• _Given information_
****************************************
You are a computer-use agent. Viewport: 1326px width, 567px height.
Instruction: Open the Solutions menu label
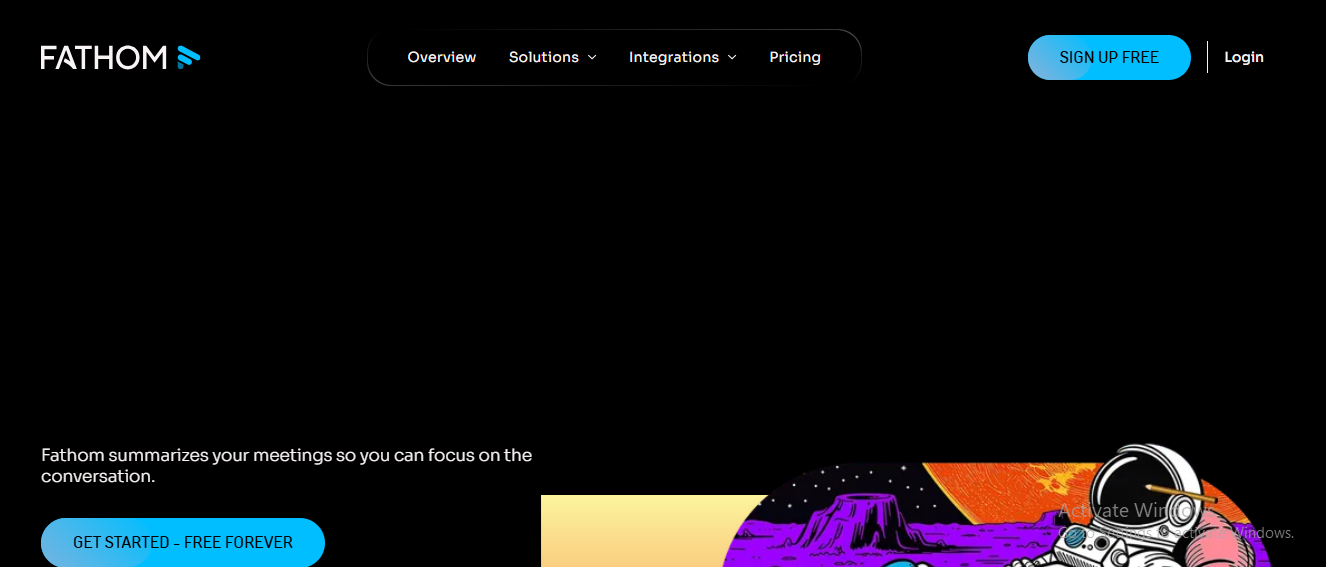click(543, 57)
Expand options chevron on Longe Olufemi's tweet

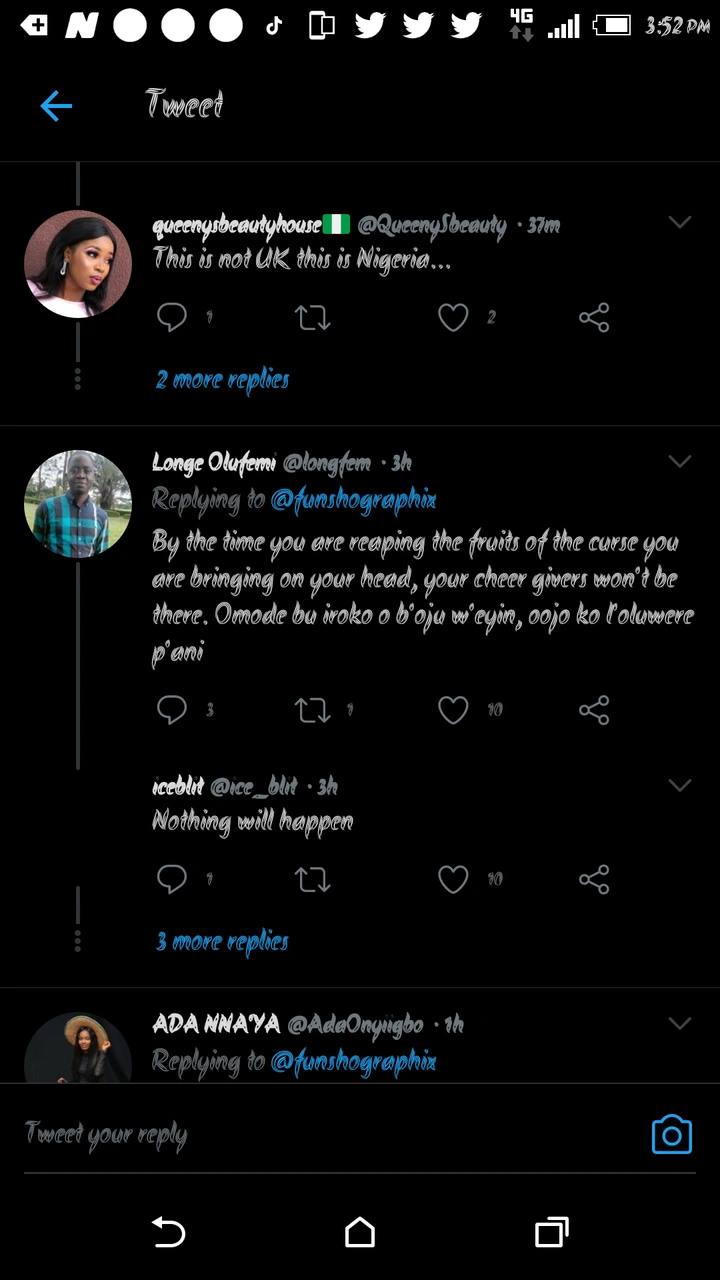680,461
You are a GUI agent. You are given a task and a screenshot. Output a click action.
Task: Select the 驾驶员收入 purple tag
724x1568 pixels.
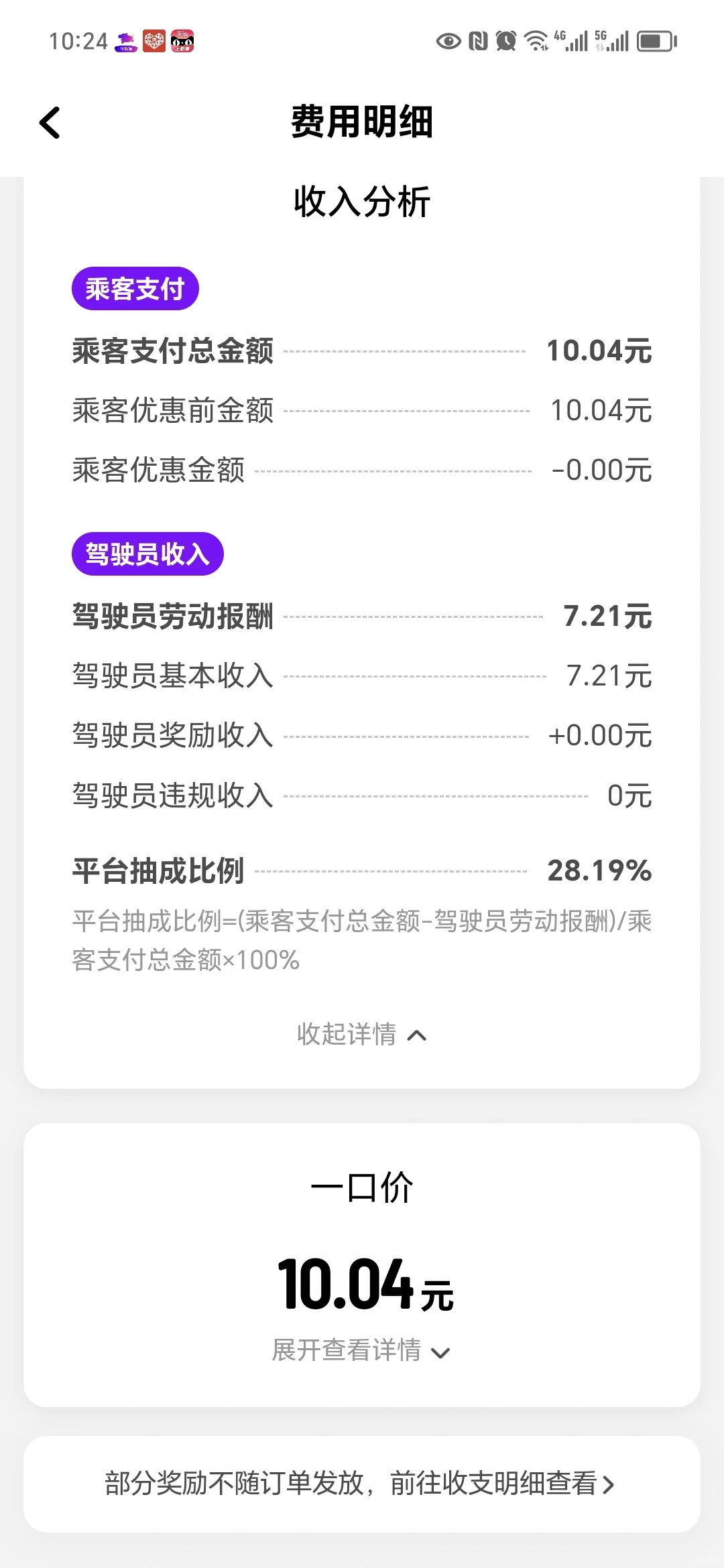(x=147, y=554)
****************************************
• _How to complete this task_
The material above must be reproduced line for line, with the images omitted.

• _Solved problem_
You are a computer-use agent. Viewport: 1326px width, 567px height.
Instruction: Open the Solutions menu label
click(543, 57)
Expand options chevron on Longe Olufemi's tweet

680,461
You are a GUI agent. You are given a task and a screenshot. Output a click action.
Task: Select the 驾驶员收入 purple tag
724x1568 pixels.
(x=147, y=554)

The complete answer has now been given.